Para lidar com todas essas questões que, em sua visão, geram ansiedade, Diogo Souza vê perspectivas e possibilidades. Ele credita ao seu mestre, o Acadêmico Leopoldo de Meis, idealizador do Projeto Novos Talentos da Rede Pública o estímulo para se dedicar ao estudo e desenvolvimento do que ele chama de “estratégias com expectativas ansiolíticas”. Dentre elas está a participação na Rede Nacional de Educação e Ciência, que hoje envolve 26 universidades, incluindo quatro grupos do Sul, sediados na Universidade Federal do Rio Grande (FURG), Universidade Federal do Pampa (Unipampa), Universidade Federal de Santa Maria (UFSM ) e Universidade Federal do Rio Grande do Sul (UFRGS).

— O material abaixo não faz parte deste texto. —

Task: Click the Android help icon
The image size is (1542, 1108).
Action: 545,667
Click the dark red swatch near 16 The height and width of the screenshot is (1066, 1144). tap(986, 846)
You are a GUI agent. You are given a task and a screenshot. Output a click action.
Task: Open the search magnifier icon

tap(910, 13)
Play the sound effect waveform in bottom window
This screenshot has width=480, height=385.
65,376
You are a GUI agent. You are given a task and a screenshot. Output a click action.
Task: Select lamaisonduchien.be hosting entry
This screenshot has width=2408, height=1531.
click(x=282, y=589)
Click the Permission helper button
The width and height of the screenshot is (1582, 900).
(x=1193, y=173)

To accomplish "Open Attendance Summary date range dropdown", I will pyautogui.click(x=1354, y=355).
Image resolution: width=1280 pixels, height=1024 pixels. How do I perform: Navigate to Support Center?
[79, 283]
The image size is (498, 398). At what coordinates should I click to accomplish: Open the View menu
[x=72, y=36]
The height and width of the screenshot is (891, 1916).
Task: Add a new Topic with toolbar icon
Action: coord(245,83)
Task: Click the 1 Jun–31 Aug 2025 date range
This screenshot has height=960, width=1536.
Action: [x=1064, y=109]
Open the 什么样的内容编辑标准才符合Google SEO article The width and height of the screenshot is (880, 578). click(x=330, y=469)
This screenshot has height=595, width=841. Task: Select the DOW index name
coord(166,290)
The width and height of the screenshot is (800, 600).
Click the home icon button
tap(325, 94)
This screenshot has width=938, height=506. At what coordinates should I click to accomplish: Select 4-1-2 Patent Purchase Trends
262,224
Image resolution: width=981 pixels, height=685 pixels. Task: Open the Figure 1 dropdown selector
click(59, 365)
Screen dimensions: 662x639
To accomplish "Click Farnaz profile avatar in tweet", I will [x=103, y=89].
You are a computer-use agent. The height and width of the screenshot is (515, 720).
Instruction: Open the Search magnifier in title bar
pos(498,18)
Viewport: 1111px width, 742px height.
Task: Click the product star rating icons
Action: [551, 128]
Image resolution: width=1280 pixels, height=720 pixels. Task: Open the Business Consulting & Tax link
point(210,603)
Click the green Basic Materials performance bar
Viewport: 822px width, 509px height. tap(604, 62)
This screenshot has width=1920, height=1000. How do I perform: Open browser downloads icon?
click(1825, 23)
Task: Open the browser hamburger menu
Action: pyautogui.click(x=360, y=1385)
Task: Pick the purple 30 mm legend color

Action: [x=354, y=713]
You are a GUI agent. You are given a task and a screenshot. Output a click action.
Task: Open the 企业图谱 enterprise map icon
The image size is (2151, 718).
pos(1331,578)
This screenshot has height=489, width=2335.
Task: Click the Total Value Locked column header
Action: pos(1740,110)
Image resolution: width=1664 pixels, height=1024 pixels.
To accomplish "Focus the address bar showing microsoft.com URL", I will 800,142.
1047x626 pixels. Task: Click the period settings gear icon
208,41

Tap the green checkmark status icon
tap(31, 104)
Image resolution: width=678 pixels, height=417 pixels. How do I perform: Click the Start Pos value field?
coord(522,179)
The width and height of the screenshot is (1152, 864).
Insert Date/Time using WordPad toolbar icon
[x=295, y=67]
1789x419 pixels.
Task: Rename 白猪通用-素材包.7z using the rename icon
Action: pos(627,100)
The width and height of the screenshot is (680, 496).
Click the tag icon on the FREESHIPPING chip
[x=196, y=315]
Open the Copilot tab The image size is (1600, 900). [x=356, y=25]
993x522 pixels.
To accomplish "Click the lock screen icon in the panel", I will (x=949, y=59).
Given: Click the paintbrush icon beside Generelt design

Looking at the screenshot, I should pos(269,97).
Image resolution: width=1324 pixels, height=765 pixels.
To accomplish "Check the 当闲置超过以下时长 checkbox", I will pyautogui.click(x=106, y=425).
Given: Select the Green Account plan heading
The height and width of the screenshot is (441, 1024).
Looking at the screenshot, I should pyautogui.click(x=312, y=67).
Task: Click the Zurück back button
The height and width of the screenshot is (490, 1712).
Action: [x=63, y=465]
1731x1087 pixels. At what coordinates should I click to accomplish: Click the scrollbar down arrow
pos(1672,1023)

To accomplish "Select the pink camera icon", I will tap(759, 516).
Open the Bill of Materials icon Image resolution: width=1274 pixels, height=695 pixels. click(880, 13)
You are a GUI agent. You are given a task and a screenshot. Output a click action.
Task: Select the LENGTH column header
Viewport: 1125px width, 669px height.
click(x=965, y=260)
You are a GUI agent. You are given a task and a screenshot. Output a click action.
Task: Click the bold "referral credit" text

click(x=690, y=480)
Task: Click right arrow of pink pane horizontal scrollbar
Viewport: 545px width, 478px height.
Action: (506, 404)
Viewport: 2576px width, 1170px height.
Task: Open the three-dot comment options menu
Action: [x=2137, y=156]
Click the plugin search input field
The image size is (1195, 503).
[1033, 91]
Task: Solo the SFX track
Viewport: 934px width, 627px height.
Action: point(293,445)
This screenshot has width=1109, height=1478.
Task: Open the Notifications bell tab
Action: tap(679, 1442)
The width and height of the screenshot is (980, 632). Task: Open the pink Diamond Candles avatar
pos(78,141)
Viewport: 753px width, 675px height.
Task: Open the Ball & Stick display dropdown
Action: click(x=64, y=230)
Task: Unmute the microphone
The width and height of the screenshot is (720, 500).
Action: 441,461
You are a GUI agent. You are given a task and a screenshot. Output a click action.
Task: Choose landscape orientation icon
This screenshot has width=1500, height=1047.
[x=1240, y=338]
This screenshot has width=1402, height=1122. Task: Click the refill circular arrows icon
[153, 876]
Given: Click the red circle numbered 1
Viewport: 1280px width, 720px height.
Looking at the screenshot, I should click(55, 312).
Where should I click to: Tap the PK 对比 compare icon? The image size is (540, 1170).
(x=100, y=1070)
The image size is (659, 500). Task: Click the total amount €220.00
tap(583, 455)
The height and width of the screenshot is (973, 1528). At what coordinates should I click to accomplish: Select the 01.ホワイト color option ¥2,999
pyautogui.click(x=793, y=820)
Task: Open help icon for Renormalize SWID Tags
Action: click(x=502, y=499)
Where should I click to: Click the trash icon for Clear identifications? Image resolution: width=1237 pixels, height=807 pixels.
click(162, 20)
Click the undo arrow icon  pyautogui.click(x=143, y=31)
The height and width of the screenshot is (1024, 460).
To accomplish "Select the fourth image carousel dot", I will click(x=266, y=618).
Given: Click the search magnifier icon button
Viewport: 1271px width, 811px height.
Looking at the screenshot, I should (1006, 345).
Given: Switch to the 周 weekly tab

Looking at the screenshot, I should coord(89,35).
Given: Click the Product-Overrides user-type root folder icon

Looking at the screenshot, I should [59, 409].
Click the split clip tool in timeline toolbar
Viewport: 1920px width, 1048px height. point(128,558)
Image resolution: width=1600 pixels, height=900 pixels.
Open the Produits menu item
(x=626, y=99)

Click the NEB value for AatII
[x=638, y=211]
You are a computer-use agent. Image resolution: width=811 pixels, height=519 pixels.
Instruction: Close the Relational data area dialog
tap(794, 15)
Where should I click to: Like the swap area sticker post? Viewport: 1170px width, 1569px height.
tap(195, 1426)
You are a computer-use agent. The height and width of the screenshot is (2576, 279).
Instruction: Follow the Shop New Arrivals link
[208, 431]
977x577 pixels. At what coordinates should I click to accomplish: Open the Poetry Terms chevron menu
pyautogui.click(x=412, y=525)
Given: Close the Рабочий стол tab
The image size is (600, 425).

Os pesquisadores envolvidos trabalham com neurociência e difusão de ciência e vão às escolas públicas lidar diretamente com os alunos – e também com os professores. “Criamos em 2005 um programa de pós-graduação na UFRGS, que vem crescendo desde então e envolve diversas linhas de pesquisa em educação científica”, ressaltou Diogo. O programa abrange a investigação dos problemas do ensino e da aprendizagem das ciências na escola, na universidade e no laboratório de pesquisa; a produção científica e avaliação de produtividade em ciência e as implicações das práticas científicas na constituição dos sujeitos. Uma boa oportunidade para quem se interessa pela área e gostaria de ver reduzidos seus níveis de ansiedade.